MATERIAL PROVIDED Block Start
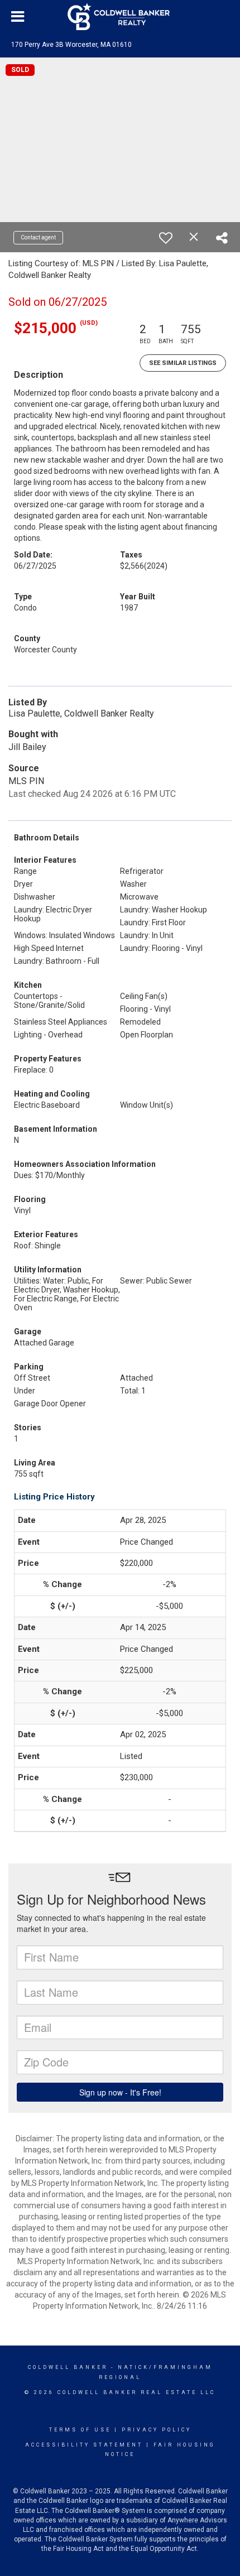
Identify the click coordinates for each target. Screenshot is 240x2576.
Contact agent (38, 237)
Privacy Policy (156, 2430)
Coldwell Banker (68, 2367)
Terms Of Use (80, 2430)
MATERIAL PROVIDED Block End
WORK TO COMPLETE - Give the records again exactly, minus the pictures.

ANSWER BOX -
Identify the click coordinates for each target. Screenshot is 240x2576.
Contact agent (38, 237)
Privacy Policy (156, 2430)
Coldwell Banker (68, 2367)
Terms Of Use (80, 2430)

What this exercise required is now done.